Provided records:
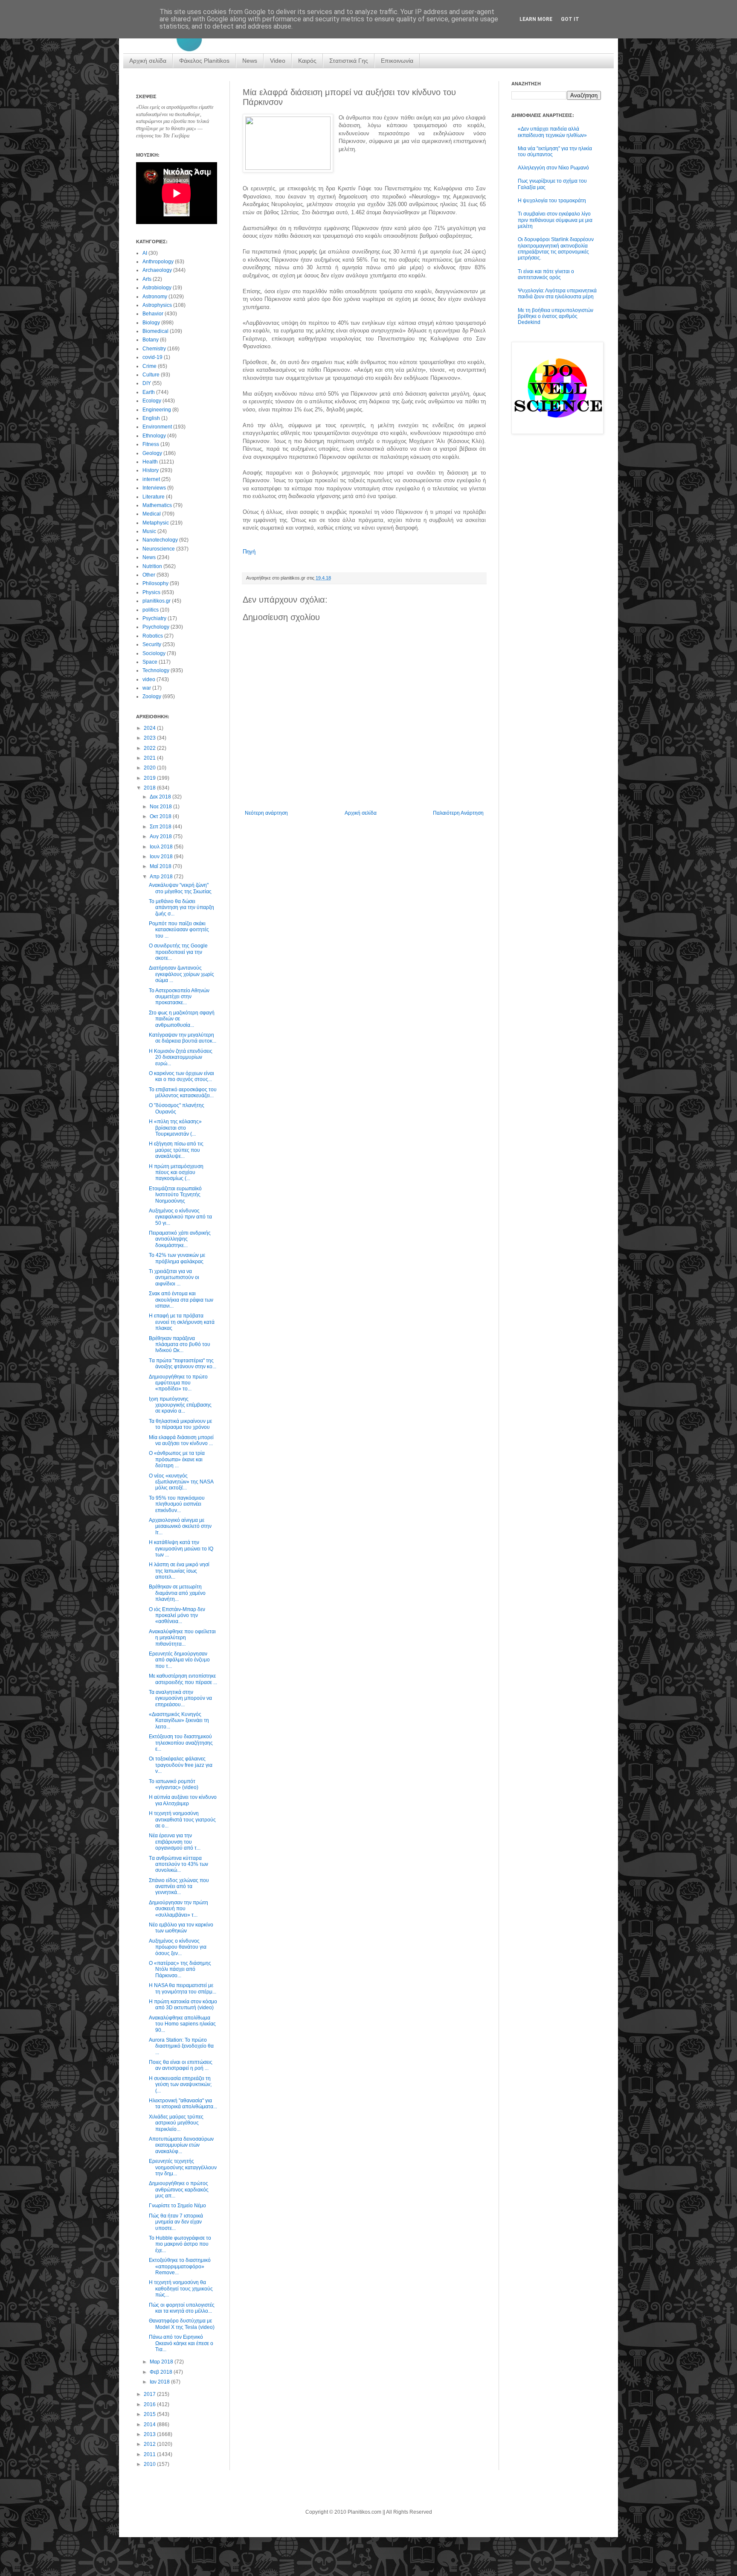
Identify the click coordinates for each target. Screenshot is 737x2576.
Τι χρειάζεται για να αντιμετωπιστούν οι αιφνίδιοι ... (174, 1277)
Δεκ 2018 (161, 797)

---

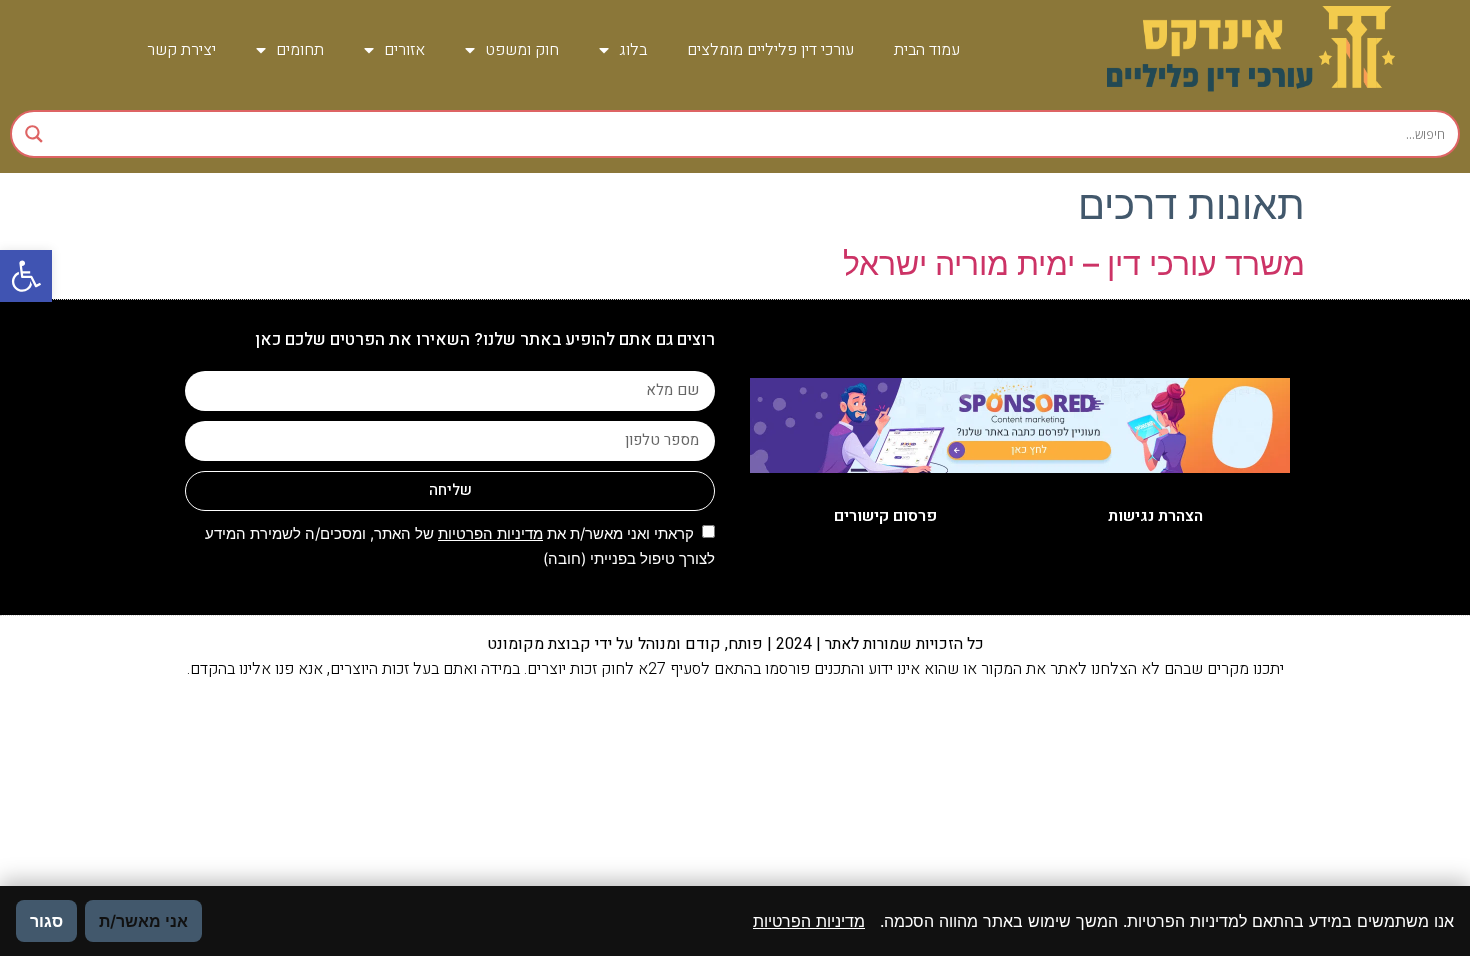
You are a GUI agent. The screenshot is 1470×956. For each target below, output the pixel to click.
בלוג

Required work: State the number of lines in the entries above that contain the word "target", and nothing more.

Response to the task: 2